• [Activity]: Please repeat only the lines below starting at the line that holds "Screen dimensions: 1161x569" and ending at the line that holds "You are a computer-use", exactly, with both of those lines included and every picture omitted.

====== Material for this exercise ======

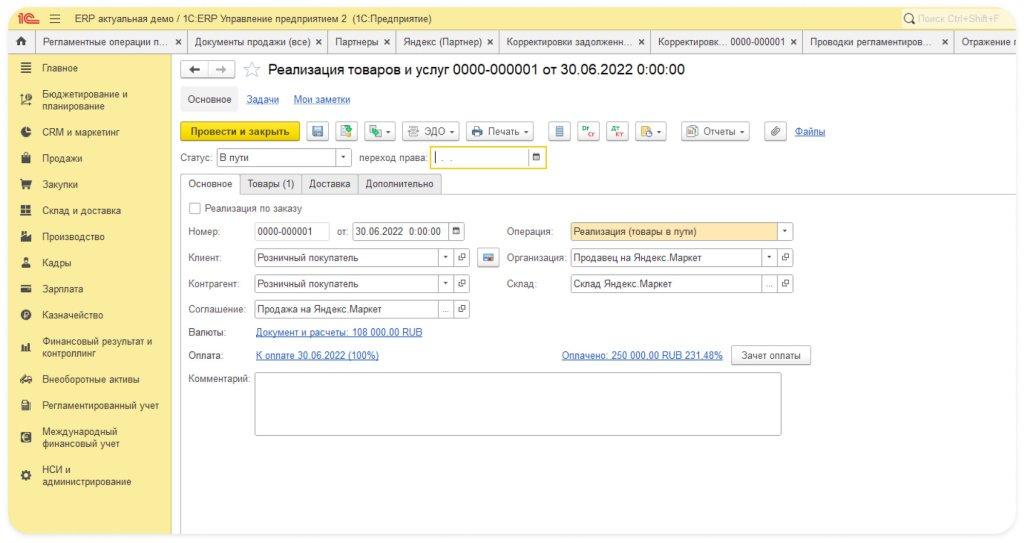Click into the Комментарий text field
This screenshot has width=1024, height=543.
pyautogui.click(x=517, y=404)
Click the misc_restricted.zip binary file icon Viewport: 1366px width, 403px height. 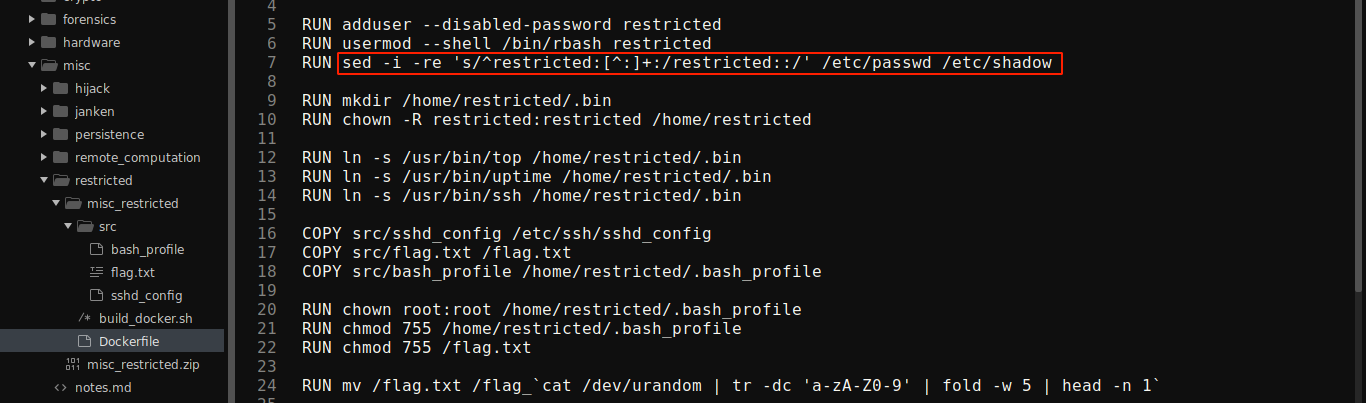point(72,364)
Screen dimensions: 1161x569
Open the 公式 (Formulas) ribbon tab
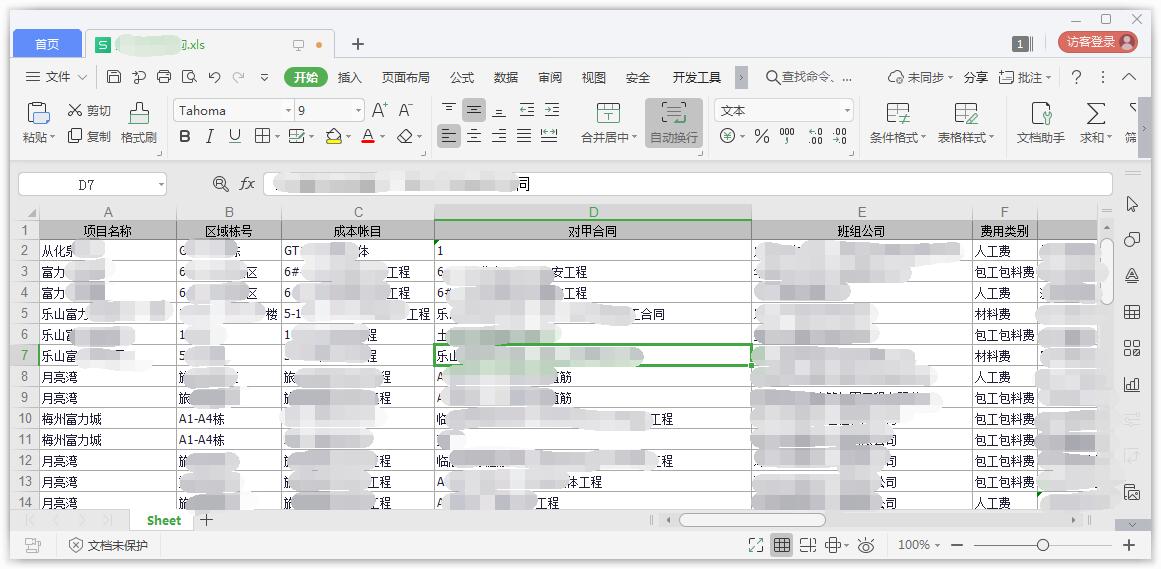point(462,77)
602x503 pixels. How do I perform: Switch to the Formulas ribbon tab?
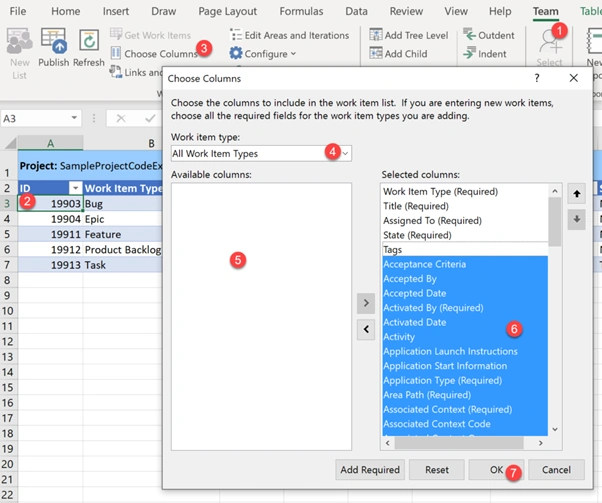tap(301, 11)

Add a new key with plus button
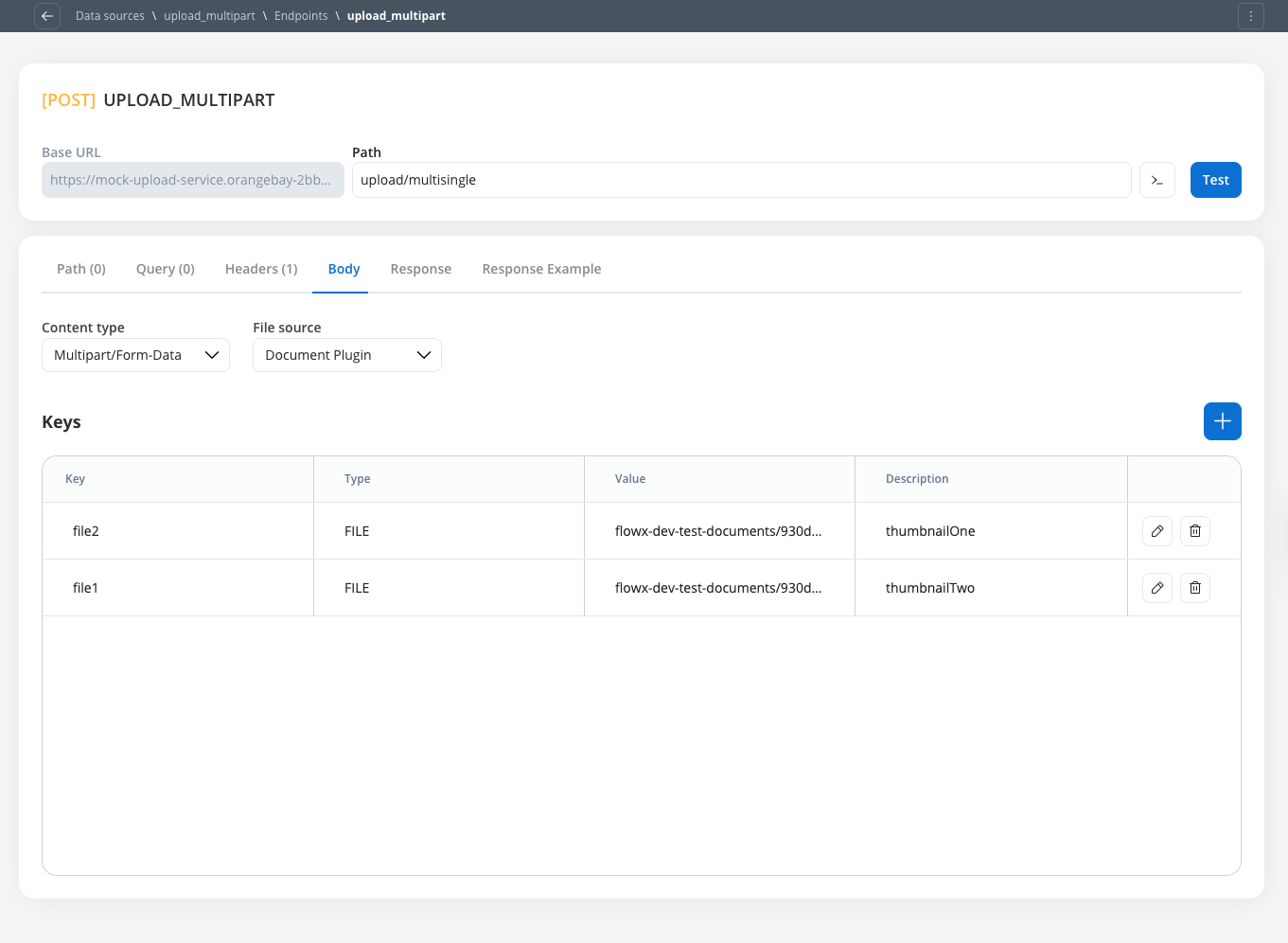1222,421
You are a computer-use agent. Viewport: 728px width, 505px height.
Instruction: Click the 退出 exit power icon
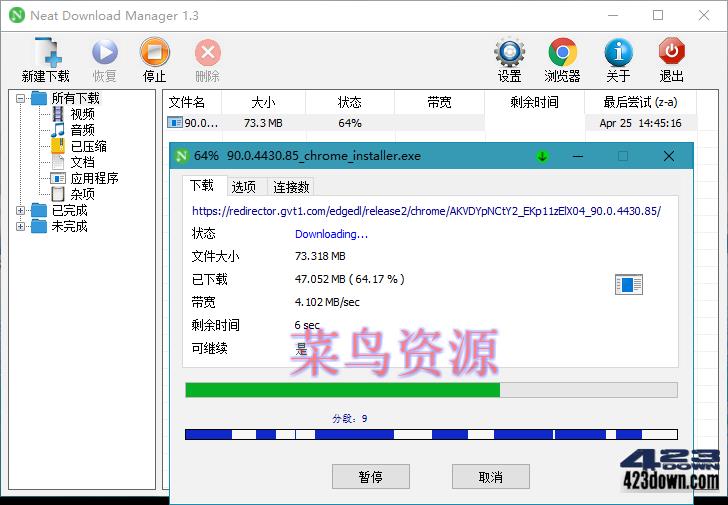pyautogui.click(x=671, y=51)
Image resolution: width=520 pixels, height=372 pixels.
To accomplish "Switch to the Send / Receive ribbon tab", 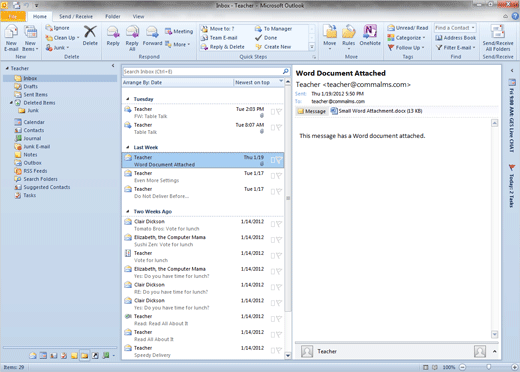I will (76, 16).
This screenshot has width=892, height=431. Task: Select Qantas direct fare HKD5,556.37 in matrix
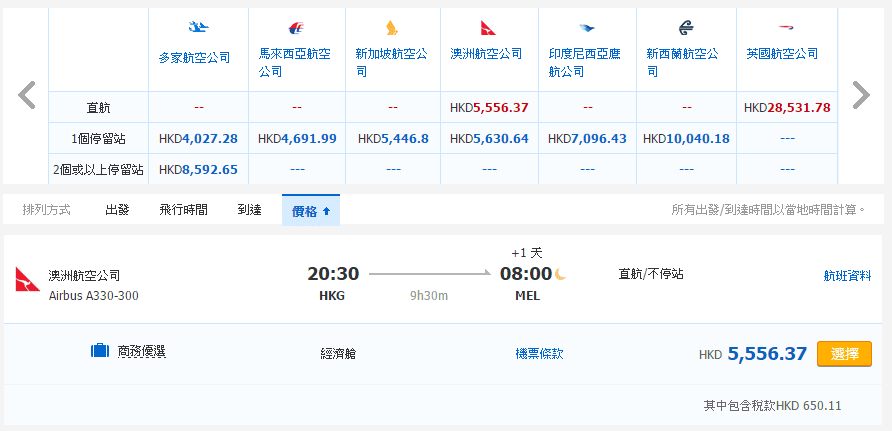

======

• [Task result]:
Screen dimensions: 1161x569
Open the 公式 (Formulas) ribbon tab
point(462,77)
602x503 pixels. How do I perform: Switch to the Formulas ribbon tab?
tap(301, 11)

Add a new key with plus button
1222,421
You are a computer-use agent. Viewport: 728px width, 505px height.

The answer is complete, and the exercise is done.